More than anything I want to be easy in my mind again. And I miss the way Sucker and I were for a while in a funny, sad way that before this I never would have believed. But everything is so different that there seems to be nothing I can do to get it right. I've sometimes thought if we could have it out in a big fight that would help. But I can't fight him because he's four years younger. And another thing—sometimes this look in his eyes makes me almost believe that if Sucker could he would kill me.

Court in the West Eighties

It was not until spring that I began to think about the man who lived in the room directly opposite to mine. All during the winter months the court between us was dark and there was a feeling of privacy about the four walls of little rooms that looked out on each other. Sounds were mufHed and far away as they always seem when it is cold and windows everywhere are shut. Often it would snow and, looking out, I could see only the quiet white flakes sifting down against the gray walls, the snow-edged bottles of milk and covered crocks of food put out on the window sills, and perhaps a light coming out on the dimness in a thin line from behind closed curtains.

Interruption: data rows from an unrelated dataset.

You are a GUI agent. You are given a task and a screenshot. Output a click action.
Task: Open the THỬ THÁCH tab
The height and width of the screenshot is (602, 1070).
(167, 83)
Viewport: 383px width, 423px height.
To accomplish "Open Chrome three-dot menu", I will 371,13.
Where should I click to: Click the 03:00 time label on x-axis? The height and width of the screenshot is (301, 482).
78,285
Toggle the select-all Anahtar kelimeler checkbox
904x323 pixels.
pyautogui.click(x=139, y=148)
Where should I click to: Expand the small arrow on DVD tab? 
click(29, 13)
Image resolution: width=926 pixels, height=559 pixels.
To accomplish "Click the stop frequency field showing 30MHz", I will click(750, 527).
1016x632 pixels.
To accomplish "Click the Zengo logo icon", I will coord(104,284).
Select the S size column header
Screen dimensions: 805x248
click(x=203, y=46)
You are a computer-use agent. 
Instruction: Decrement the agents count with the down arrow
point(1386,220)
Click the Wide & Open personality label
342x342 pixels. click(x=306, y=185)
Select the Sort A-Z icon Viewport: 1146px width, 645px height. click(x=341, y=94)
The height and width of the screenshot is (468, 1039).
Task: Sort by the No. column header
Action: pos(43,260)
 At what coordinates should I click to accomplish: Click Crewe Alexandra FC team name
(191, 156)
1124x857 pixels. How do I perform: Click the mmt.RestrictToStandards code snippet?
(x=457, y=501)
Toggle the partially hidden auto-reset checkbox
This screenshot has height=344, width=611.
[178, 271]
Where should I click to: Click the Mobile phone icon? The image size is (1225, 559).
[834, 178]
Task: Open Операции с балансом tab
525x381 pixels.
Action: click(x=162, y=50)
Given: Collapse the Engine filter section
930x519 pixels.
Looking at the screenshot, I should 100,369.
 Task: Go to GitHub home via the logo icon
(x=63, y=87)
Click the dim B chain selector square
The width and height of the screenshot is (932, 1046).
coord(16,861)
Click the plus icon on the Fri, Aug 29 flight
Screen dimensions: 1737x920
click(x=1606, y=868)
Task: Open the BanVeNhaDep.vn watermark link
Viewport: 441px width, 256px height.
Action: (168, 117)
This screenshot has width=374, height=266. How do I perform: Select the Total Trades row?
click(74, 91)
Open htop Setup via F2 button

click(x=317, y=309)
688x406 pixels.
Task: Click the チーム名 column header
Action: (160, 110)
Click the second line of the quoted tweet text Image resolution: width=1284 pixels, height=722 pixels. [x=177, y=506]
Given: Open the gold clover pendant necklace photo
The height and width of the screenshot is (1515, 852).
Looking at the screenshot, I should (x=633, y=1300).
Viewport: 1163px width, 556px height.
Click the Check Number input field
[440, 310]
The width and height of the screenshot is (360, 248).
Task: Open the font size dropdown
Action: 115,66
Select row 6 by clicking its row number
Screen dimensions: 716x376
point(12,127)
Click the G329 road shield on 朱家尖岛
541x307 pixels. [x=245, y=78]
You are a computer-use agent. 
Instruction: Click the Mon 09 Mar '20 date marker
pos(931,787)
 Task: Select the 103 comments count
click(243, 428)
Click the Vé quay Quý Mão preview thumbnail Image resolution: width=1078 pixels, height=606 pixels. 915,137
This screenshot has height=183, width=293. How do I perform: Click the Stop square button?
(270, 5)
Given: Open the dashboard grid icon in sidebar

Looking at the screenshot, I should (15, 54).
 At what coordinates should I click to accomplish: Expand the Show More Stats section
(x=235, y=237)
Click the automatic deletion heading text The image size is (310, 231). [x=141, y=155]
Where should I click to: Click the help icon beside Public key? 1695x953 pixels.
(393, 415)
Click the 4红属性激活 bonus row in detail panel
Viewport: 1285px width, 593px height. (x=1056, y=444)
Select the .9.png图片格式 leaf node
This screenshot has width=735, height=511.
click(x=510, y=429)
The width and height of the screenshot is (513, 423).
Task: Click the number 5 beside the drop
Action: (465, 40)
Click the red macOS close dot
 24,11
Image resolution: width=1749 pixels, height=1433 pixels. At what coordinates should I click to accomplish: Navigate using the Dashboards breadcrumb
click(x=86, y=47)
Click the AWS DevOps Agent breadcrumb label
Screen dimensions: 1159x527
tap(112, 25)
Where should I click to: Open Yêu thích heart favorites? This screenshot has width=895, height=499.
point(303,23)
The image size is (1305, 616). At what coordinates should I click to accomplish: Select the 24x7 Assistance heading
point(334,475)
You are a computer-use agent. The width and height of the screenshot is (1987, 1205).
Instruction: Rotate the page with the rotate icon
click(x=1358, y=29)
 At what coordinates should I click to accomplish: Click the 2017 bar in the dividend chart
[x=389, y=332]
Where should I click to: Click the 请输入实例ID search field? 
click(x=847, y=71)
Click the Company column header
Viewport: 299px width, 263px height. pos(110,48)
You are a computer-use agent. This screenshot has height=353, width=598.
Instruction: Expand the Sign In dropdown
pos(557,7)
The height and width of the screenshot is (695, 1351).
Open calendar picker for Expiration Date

During all this time I can remember seeing only a few incomplete glimpses of this man living across from me—his red hair through the frosty window glass, his hand reaching out on the sill to bring in his food, a flash of his calm drowsy face as he looked out on the court. I paid no more attention to him than I did to any of the other dozen or so people in that building. I did not see anything unusual about him and had no idea that I would come to think of him as I did.

There was enough to keep me busy last winter without looking at things outside my window. This was my first year at university, the first time I had been in New York. Also there was the necessity of trying to get and keep a part time job in the mornings. I have often thought that when you are an eighteen year old girl, and can't fix it so you look any older than your age, it is harder to get work than at any other time. Maybe I would say the same thing, though, if I were forty. Anyway those months seem to me now about the toughest time I've had so far. There was work (or job-hunting) in the morning school all afternoon, study and reading at night—together with the newness and strangeness of this place. There was a queer sort of hungriness, for food and for other things too, that I could not get rid of. I was too busy to make any friends down at school and I had never been so much alone.